I thought buying myself a pet would help with my anger problem yet he is such a cute thing that only makes me softer than I am. I have realized that I needed to unplug myself from the phony calm looking situations / people and focus on the real side of things. What the fuck is actually happening behind the scenes, under that poker face? Where do I look at to read between the lines? In reality, you cannot see it all, hear it all, understand it all when you are  so frustrated or when you are too calm to please people around you. What you we need is simple, to be mad at things, destroy things, get angry, get sad, get real with yourself without thinking who would think what.

We need to rise above the anger. Calmness is good for the ones who have some time in their pasts come across anger. Those people are successful. Those people deserve to be calm. Those people had obstacles to overcome, too, just like you. Instead of running away from it to feel calm, those people took their anger on different outlets; some destroyed their life, some their family, career, home, health, habits, comfort zones, books, education, mental health and for the rest some even destroyed their past completely. How are they calm and successful now? Because they were ANGRY! Their outlets did not make them calmer, opposite to that belief they got ANGRIER, MADDER, more DETERMINED, which eventually put them in situations where the need to change it all has arrived, then now.. they have all the calmness in their lives. Do not think for a split second they look back to see how brilliant their lives were, but they are successful due to their lives being in their own emotional slums. They are now calm, successful and classical music listeners perhaps thanks to their displeasures and rage in their pasts. Read some biographies, watch some documentaries about famous people if you do not believe me.

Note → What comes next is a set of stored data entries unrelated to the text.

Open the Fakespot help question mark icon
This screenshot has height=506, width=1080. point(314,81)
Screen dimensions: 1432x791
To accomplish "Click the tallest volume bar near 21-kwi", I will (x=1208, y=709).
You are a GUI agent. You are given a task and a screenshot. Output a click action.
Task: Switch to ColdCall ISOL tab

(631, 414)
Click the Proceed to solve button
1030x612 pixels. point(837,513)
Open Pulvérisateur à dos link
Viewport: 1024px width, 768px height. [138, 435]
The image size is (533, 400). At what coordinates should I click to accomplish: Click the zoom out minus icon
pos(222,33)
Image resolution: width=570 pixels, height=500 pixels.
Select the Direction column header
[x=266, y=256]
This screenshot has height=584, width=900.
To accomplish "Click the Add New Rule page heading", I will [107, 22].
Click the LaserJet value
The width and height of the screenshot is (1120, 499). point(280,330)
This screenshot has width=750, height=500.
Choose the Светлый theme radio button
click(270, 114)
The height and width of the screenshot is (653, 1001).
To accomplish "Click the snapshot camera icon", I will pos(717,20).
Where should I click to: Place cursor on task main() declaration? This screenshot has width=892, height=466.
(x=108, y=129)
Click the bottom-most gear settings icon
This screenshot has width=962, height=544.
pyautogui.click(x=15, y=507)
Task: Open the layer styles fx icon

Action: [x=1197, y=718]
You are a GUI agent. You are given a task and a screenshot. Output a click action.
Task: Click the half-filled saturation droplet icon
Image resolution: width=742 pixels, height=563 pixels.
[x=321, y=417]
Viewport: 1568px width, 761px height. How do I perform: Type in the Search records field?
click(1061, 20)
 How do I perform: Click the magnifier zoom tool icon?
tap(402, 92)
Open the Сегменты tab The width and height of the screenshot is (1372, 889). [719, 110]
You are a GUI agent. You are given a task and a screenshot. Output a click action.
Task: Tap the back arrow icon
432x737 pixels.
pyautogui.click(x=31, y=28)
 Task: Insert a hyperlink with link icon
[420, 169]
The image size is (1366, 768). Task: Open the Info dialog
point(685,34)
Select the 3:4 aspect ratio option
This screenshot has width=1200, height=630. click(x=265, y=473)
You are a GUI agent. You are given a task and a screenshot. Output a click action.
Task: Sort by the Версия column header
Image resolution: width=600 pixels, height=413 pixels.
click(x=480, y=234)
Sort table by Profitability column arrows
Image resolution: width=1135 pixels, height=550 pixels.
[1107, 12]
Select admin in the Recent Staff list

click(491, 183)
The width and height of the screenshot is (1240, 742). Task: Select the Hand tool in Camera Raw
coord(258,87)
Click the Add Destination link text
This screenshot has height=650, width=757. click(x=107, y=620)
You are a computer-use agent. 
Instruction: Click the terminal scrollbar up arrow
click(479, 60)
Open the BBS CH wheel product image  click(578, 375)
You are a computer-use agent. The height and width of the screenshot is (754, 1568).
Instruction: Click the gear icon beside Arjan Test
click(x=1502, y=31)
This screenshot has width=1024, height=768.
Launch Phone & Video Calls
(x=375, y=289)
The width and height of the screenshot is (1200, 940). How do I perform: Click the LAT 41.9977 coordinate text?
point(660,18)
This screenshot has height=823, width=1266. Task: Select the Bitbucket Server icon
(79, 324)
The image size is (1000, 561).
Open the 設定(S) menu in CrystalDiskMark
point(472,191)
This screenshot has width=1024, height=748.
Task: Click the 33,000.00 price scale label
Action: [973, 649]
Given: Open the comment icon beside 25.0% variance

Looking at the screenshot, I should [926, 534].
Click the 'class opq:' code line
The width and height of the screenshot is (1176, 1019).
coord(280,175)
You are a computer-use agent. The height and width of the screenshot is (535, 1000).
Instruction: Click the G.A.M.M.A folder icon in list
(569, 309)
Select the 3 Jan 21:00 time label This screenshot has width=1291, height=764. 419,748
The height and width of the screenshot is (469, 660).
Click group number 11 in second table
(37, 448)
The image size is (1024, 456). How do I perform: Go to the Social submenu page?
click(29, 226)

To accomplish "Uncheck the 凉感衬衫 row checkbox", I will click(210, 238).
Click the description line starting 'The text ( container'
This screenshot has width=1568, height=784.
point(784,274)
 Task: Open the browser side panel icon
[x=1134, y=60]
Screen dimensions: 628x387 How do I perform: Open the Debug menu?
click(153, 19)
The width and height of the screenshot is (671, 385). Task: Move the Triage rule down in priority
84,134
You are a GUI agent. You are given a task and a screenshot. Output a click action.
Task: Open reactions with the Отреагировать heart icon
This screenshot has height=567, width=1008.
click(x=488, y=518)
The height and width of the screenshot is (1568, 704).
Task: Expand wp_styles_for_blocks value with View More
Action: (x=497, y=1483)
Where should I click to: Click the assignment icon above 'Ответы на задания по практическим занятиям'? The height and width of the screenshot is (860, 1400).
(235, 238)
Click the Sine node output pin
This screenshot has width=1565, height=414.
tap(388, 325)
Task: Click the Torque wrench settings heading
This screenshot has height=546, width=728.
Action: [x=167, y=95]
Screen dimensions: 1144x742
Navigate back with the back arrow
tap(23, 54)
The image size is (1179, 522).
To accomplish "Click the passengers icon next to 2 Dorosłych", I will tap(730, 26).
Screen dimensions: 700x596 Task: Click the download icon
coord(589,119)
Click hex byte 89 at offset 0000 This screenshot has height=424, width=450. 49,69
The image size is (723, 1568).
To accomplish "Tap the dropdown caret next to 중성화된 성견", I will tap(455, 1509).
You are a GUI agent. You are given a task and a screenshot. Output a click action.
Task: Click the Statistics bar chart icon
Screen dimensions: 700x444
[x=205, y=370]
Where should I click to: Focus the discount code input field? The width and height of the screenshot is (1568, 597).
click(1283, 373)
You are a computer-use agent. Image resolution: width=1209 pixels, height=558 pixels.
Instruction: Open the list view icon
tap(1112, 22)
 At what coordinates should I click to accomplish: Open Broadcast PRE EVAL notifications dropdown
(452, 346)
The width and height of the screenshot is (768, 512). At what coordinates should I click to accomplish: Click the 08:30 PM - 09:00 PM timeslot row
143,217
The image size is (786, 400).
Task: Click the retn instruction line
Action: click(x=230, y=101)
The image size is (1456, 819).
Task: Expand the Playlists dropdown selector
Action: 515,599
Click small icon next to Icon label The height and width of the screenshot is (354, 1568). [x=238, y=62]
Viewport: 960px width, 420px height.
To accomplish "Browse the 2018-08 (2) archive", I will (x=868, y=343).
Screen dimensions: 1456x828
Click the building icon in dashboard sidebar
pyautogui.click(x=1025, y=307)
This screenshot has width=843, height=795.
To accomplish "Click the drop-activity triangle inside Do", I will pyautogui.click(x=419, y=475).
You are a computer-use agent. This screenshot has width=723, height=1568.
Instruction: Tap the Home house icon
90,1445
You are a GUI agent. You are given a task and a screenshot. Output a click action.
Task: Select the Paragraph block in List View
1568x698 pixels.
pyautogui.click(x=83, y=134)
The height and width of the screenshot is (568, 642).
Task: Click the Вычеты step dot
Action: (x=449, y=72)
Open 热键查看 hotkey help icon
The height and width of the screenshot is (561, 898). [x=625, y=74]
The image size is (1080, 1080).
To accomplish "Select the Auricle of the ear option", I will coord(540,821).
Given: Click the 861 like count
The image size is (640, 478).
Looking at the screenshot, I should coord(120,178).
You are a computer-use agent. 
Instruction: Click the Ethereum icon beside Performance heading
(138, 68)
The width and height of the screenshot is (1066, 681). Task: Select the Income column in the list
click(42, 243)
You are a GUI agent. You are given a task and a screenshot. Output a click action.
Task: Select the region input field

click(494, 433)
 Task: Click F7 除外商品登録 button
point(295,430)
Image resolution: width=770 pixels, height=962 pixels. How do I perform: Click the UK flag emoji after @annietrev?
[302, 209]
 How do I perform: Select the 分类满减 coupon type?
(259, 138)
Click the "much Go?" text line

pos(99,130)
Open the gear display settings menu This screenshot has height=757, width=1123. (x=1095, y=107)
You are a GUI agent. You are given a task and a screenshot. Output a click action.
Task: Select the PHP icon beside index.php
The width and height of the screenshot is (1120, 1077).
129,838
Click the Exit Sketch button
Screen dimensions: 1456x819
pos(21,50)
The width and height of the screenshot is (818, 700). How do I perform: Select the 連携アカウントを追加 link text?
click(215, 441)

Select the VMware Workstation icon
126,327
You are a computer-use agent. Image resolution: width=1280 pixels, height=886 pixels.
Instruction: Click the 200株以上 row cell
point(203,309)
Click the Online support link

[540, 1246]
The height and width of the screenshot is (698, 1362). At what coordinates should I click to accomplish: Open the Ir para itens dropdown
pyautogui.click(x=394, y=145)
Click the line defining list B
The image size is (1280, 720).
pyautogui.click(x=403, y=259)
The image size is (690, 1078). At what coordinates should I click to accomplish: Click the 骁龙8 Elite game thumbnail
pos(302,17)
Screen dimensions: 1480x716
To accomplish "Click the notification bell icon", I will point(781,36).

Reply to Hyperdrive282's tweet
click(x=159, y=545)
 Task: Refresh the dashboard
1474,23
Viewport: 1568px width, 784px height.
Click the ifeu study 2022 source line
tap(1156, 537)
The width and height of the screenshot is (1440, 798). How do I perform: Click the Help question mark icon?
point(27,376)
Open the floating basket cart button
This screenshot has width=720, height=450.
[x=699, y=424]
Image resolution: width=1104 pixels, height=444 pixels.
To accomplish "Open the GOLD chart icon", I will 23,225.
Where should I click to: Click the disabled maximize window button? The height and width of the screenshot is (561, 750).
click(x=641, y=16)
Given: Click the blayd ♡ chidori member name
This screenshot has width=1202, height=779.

Focus. No one ever needs to listen to Metallica. I remember crying while listening to Metallica once. What an irony. People who have never listened to them would not understand me at this point but hear me out. I am not trying to say you should stop listening to your hateful breakup songs, or sweet love songs, classical, or maybe edm style. I am the first person to buy my tickets to most of those electronic/ trance music concerts and festivals. What I am trying to say is that, if you are like me whose only outlet is music when things go up and down in your life, please unlike the other people do NOT destroy the people around you nor yourself, but take your anger by listening to some angry, yet powerful and soulful songs. Metallica works for me. If you have some other ones, listen to them- there is whole bunch from the 80s and 90s-, punch the walls, make evil plans to destroy it all because only then your true potential comes out. Say hi to your “Dark side of the moon”.(Pink Floyd). There will always be those dawns before the sun rises again. Rainbows do not show up when there is no rain. Let it rain first, wash yourself under it, dance to it, punch the rain drops, kick them all, fall on the ground, only to get up again and then go home or a hilltop somewhere to drink your hot jasmine tea and watch that beautiful, calm, and peaceful rainbow.

Let yourself be.

Note: All this I have just shared here is all what I think. I have read those books that teach you to keep your calm to get prosperous and full of abundance. All these years… I have just realized. Since I was only changing myself and no one else by reading those books, and no one else was trying to change their behavior because they never read books; those books have helped a lot to people around me to take advantage of my calm, and suck on that positive energy I had. I, on the other hand suffered greatly from my merciless energy vampires.